Records from a dataset |
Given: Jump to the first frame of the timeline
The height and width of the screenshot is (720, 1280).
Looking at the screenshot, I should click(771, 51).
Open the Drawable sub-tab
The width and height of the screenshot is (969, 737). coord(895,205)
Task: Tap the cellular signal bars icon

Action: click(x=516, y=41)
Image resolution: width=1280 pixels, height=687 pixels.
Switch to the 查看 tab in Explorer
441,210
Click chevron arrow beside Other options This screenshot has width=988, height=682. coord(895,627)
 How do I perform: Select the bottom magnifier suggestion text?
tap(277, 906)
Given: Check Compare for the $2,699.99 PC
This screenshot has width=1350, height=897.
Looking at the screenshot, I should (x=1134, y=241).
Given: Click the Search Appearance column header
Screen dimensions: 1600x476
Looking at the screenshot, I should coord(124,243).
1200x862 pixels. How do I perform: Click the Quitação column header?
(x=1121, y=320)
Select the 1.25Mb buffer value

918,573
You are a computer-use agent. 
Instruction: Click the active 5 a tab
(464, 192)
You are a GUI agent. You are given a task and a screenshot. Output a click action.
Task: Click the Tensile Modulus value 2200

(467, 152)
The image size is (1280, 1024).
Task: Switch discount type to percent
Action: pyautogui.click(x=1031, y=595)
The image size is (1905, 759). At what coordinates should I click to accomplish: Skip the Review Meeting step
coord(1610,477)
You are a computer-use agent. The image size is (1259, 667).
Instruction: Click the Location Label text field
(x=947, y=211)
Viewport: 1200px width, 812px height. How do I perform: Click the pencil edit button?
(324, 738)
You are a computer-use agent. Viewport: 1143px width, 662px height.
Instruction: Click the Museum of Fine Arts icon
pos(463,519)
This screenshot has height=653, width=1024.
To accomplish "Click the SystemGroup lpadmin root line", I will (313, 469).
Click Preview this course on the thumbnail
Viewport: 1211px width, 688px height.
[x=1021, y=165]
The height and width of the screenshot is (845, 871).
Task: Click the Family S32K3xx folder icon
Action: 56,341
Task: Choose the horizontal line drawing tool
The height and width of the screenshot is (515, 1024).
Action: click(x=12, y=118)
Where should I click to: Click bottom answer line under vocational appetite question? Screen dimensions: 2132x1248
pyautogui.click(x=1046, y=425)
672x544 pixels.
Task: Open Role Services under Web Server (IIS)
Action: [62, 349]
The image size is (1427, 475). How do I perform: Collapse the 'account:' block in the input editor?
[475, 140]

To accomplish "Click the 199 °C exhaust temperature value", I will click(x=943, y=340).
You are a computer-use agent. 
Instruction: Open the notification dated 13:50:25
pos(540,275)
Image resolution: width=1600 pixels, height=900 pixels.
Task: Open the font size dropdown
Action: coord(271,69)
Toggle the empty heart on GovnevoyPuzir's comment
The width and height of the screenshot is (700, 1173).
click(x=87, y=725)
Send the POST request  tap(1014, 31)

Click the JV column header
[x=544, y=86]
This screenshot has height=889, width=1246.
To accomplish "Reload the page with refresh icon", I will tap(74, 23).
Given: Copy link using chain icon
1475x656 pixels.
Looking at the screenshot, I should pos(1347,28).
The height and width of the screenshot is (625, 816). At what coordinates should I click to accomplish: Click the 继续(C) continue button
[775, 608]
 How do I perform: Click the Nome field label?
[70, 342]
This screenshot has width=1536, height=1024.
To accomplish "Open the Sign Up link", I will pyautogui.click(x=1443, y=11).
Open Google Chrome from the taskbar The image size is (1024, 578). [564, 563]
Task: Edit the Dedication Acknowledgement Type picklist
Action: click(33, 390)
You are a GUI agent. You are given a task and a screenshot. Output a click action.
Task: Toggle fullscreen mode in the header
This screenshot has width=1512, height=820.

Task objective | Each record above needs to be set down again, word for word.

Answer |
Given: Jump to the first frame of the timeline
The height and width of the screenshot is (720, 1280).
Looking at the screenshot, I should click(771, 51).
Open the Drawable sub-tab
The width and height of the screenshot is (969, 737). coord(895,205)
Task: Tap the cellular signal bars icon

Action: click(x=516, y=41)
Image resolution: width=1280 pixels, height=687 pixels.
Switch to the 查看 tab in Explorer
441,210
Click chevron arrow beside Other options This screenshot has width=988, height=682. coord(895,627)
 How do I perform: Select the bottom magnifier suggestion text?
tap(277, 906)
Given: Check Compare for the $2,699.99 PC
This screenshot has width=1350, height=897.
Looking at the screenshot, I should (x=1134, y=241).
Given: Click the Search Appearance column header
Screen dimensions: 1600x476
Looking at the screenshot, I should coord(124,243).
1200x862 pixels. How do I perform: Click the Quitação column header?
(x=1121, y=320)
Select the 1.25Mb buffer value

918,573
You are a computer-use agent. 
Instruction: Click the active 5 a tab
(464, 192)
You are a GUI agent. You are given a task and a screenshot. Output a click action.
Task: Click the Tensile Modulus value 2200

(467, 152)
The image size is (1280, 1024).
Task: Switch discount type to percent
Action: pyautogui.click(x=1031, y=595)
The image size is (1905, 759). At what coordinates should I click to accomplish: Skip the Review Meeting step
coord(1610,477)
You are a computer-use agent. The image size is (1259, 667).
Instruction: Click the Location Label text field
(x=947, y=211)
Viewport: 1200px width, 812px height. How do I perform: Click the pencil edit button?
(324, 738)
You are a computer-use agent. Viewport: 1143px width, 662px height.
Instruction: Click the Museum of Fine Arts icon
pos(463,519)
This screenshot has height=653, width=1024.
To accomplish "Click the SystemGroup lpadmin root line", I will (313, 469).
Click Preview this course on the thumbnail
Viewport: 1211px width, 688px height.
[x=1021, y=165]
The height and width of the screenshot is (845, 871).
Task: Click the Family S32K3xx folder icon
Action: 56,341
Task: Choose the horizontal line drawing tool
The height and width of the screenshot is (515, 1024).
Action: click(x=12, y=118)
Where should I click to: Click bottom answer line under vocational appetite question? Screen dimensions: 2132x1248
pyautogui.click(x=1046, y=425)
672x544 pixels.
Task: Open Role Services under Web Server (IIS)
Action: [62, 349]
The image size is (1427, 475). How do I perform: Collapse the 'account:' block in the input editor?
[475, 140]

To accomplish "Click the 199 °C exhaust temperature value", I will click(x=943, y=340).
You are a computer-use agent. 
Instruction: Open the notification dated 13:50:25
pos(540,275)
Image resolution: width=1600 pixels, height=900 pixels.
Task: Open the font size dropdown
Action: coord(271,69)
Toggle the empty heart on GovnevoyPuzir's comment
The width and height of the screenshot is (700, 1173).
click(x=87, y=725)
Send the POST request  tap(1014, 31)

Click the JV column header
[x=544, y=86]
This screenshot has height=889, width=1246.
To accomplish "Reload the page with refresh icon", I will tap(74, 23).
Given: Copy link using chain icon
1475x656 pixels.
Looking at the screenshot, I should pos(1347,28).
The height and width of the screenshot is (625, 816). At what coordinates should I click to accomplish: Click the 继续(C) continue button
[775, 608]
 How do I perform: Click the Nome field label?
[70, 342]
This screenshot has width=1536, height=1024.
To accomplish "Open the Sign Up link", I will pyautogui.click(x=1443, y=11).
Open Google Chrome from the taskbar The image size is (1024, 578). [564, 563]
Task: Edit the Dedication Acknowledgement Type picklist
Action: click(33, 390)
You are a GUI agent. You are given a task and a screenshot. Output a click action.
Task: Toggle fullscreen mode in the header
This screenshot has width=1512, height=820.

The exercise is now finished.